*DATA FOR THE TASK*

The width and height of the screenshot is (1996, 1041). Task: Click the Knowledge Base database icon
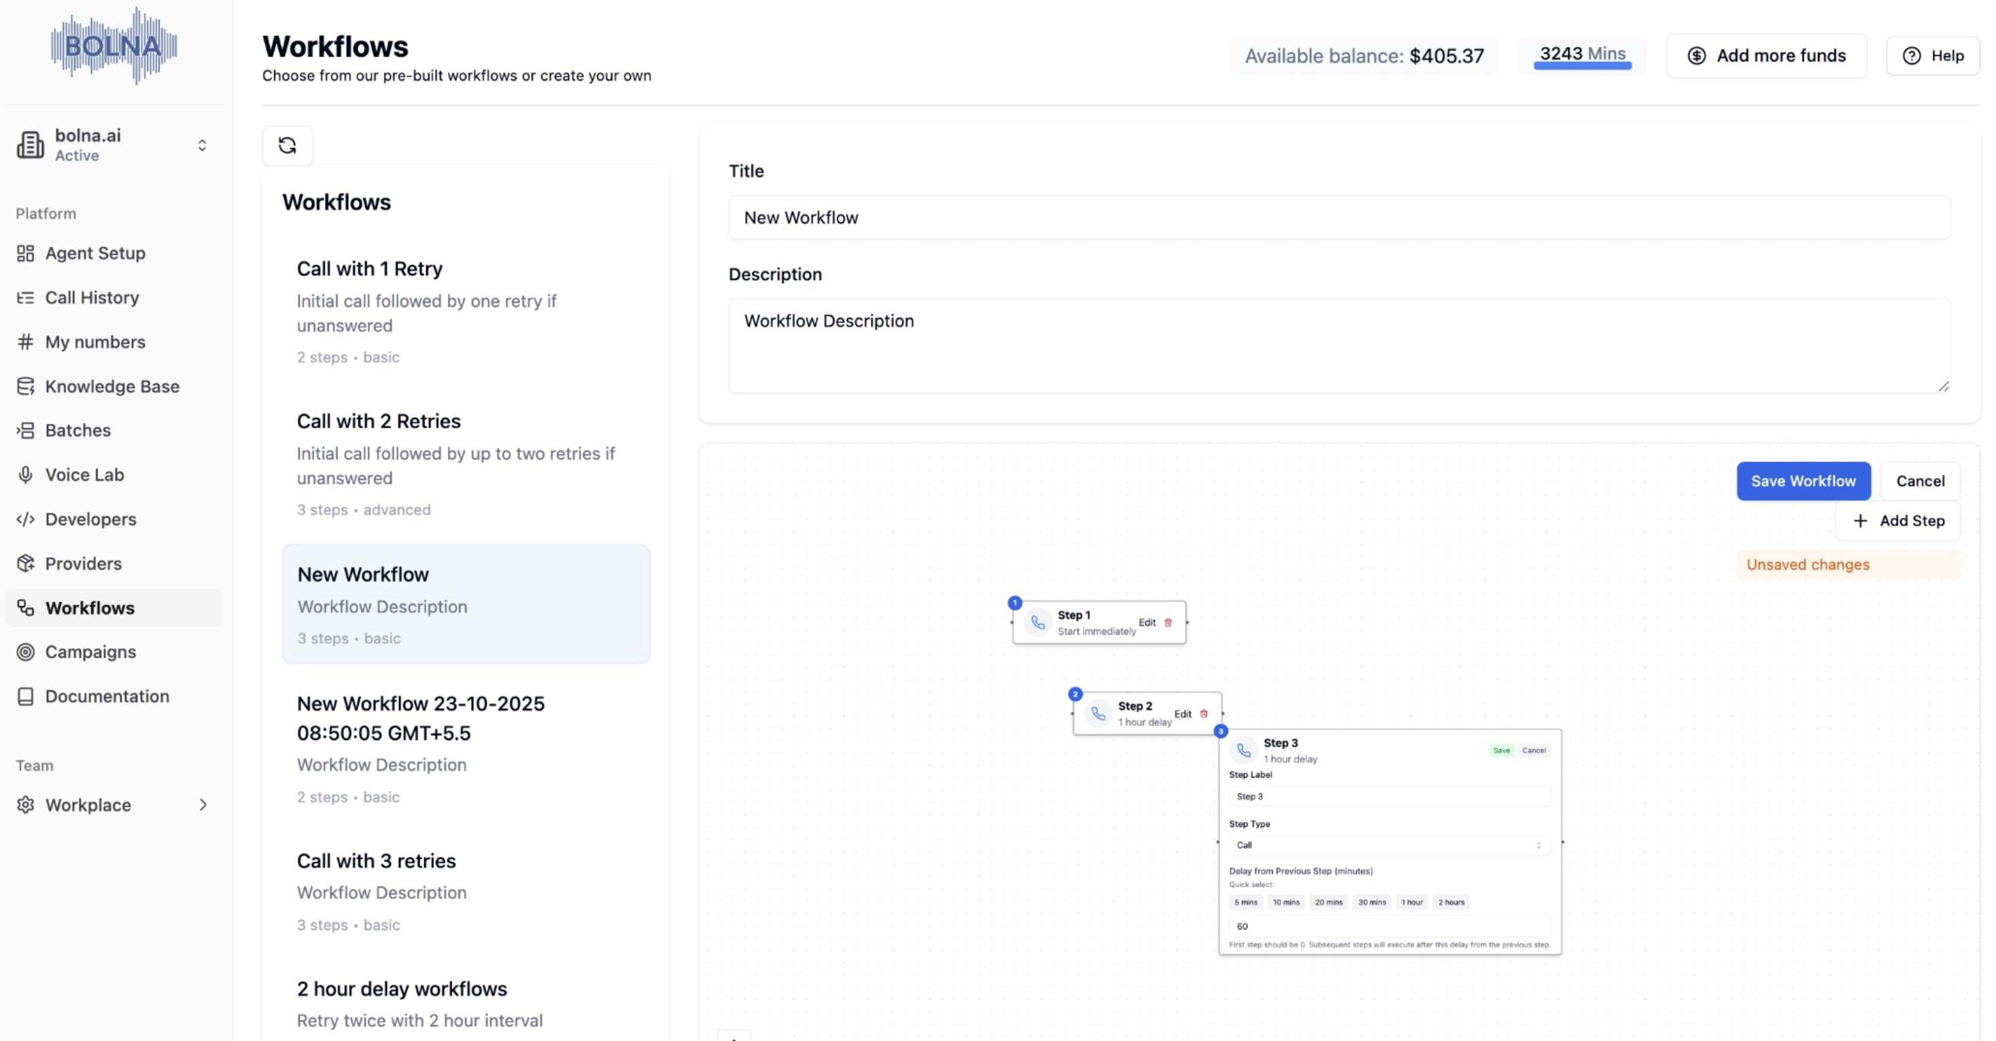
...
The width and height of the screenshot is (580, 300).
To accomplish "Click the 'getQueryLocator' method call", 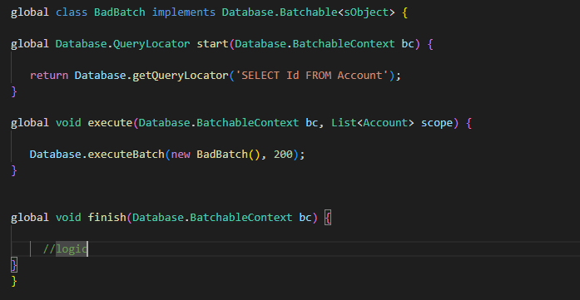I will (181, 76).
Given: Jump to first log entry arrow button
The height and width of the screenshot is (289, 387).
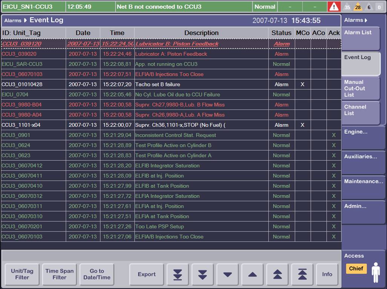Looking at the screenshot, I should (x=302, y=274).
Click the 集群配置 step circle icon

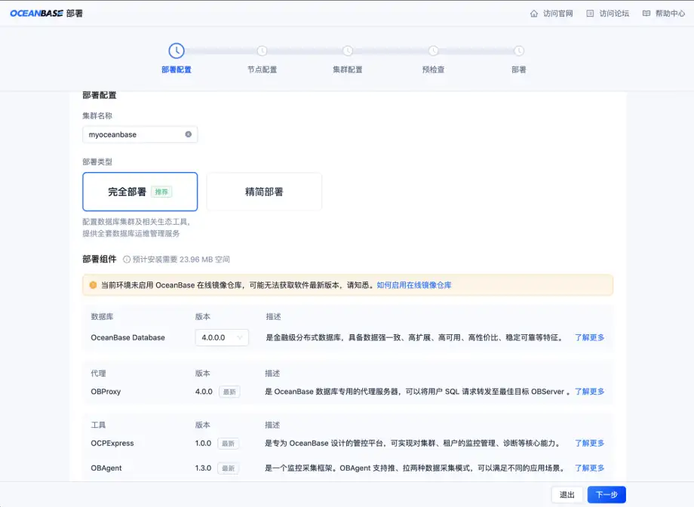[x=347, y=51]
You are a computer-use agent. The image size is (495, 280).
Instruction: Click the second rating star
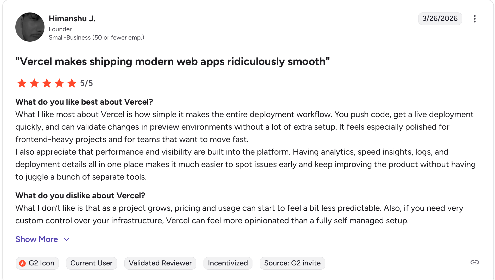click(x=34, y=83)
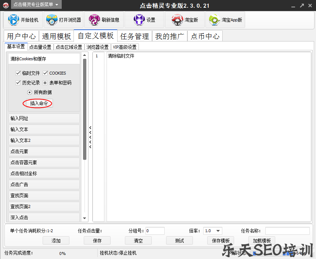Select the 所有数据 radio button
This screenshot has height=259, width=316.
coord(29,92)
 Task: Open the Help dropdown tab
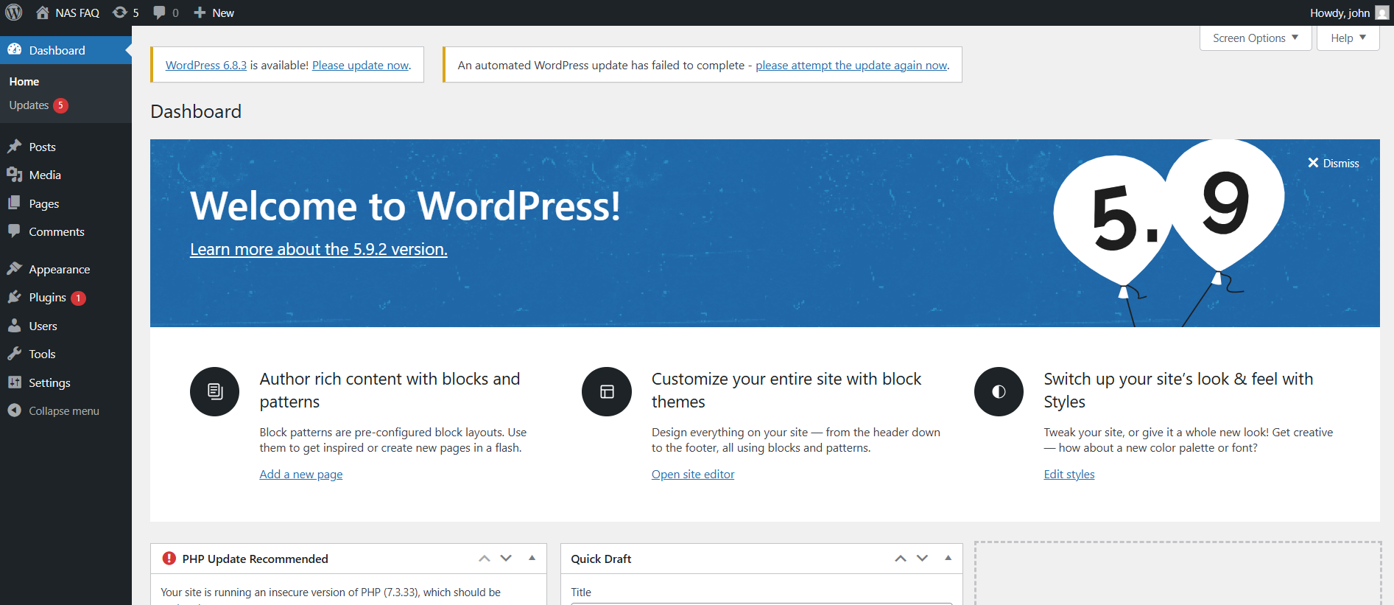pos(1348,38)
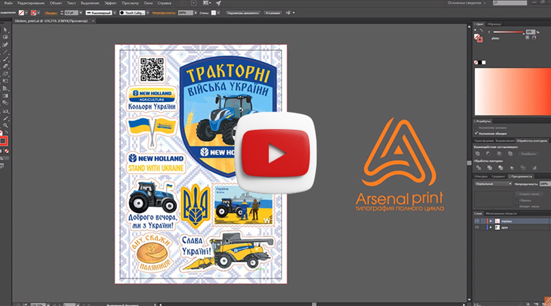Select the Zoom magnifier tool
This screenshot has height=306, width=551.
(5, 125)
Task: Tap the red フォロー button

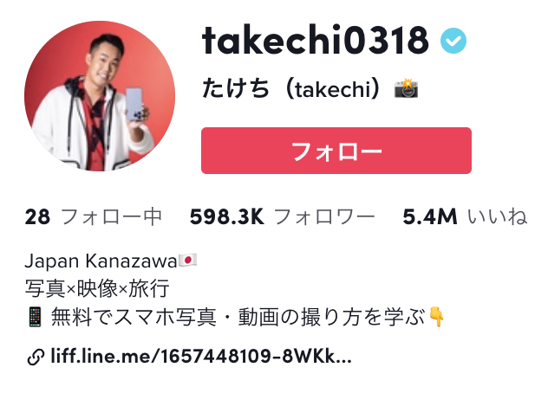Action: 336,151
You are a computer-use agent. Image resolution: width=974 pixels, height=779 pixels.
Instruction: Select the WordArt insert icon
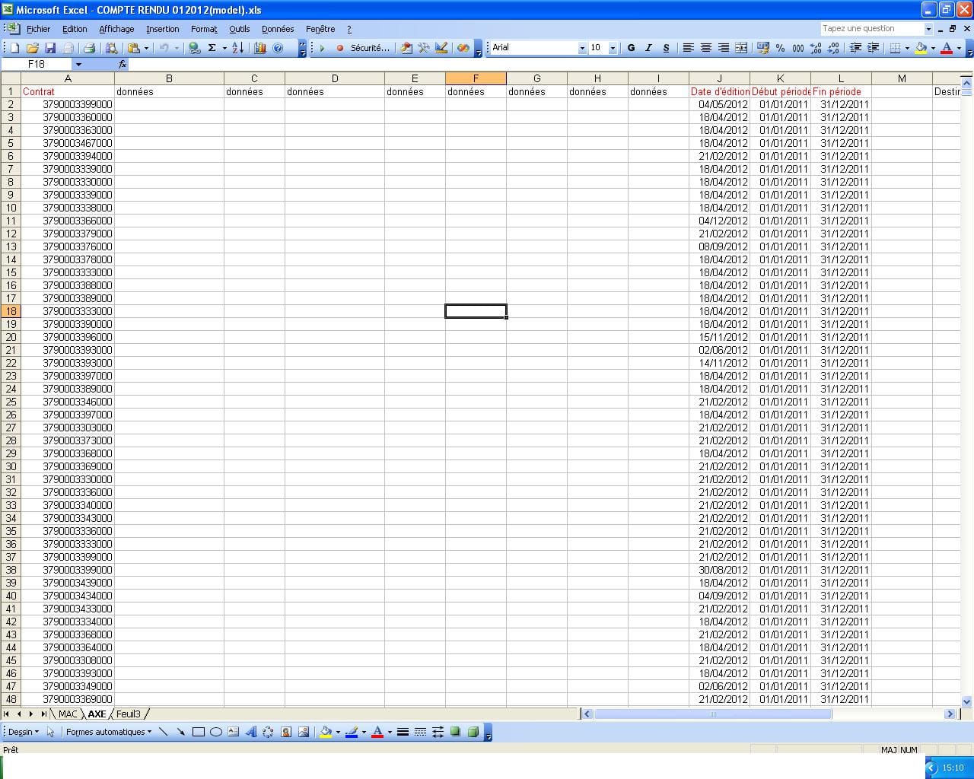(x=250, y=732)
--
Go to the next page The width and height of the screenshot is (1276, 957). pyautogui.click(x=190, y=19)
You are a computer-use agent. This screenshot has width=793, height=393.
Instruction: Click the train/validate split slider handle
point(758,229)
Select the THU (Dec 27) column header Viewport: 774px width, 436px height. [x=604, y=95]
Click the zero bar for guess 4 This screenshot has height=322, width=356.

*CHALLENGE*
How many lines of the material above contain the string "height"? Reply with the number alone.

*RESPONSE TO THIS TASK*
10